Around the time when I started this blog in 2013, the White House Office of Science and Technology Policy (OSTP) decreed that all major federal funders would soon have to require data management plans and data sharing from their grantees. It’s been almost two years since the OSTP memo came out, but we are finally starting to see the funder’s plans for enacting public access requirements.
The biggest recent announcement came from the NIH. NIH previously had a data sharing requirement for grants over $500,000 per year, but the new policy requires data management plans and data sharing from everyone. This matches the NSF policy on data, which will not change significantly under the new mandates.
In addition to NIH and NSF, other US funding agencies have new data policies. DOE, for example, now requires a data management plan with grant applications and data sharing from funded researchers. Similar requirements now exist for NASA, the CDC, and others. Basically, if you are getting research money from a US agency, you should now plan to write a data management plan and share your data.
So, given these new requirements, how do researchers meet them? In terms of data management plans, I’m pushing people at my university toward the DMPTool. The tool is regularly updated with new policy requirements/templates, contains helpful information for writing a plan, and has features that enable collaboration and review. It’s a great resource for anyone writing a data management plan for a US-based funding group.

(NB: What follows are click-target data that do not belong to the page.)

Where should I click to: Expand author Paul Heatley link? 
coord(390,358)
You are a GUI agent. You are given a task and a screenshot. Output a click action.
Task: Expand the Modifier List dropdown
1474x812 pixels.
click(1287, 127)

The harder part is on the data sharing portion of the new data requirements. This is because a significant number of researchers will have to share data that were not required to do so before. Additionally, funders haven’t been very good about specifying where to share data. So we have a huge need to figure out where to put data and not a lot of recommendations on where that actually should be.
In terms of what I’m doing on my campus, I have three recommendations. First, look for where your funder, journal, or peers recommend you put data. This is likely the best place to put your data. Second, look for lists of data repositories by discipline. I particularly like this one from the new journal Scientific Data and the master repository list at re3data. Finally, you can always contact your local data librarian. I expect finding repositories for people’s data is going to be a big part of how my university is responding to these new requirements.
Overall, I’m very excited about these new requirements as I think that data management will really help researchers take care of their data and data sharing will promote transparency in research. Still, there is not a lot of infrastructure or support behind these new demands. This makes it difficult for both those who support research data and those who generate it.
The good news is that this is an evolving process and that, over time, systems and workflows will develop to make it easier to comply with these requirements. Things will get better. Until then, remember that you likely have assistance at your institutional library.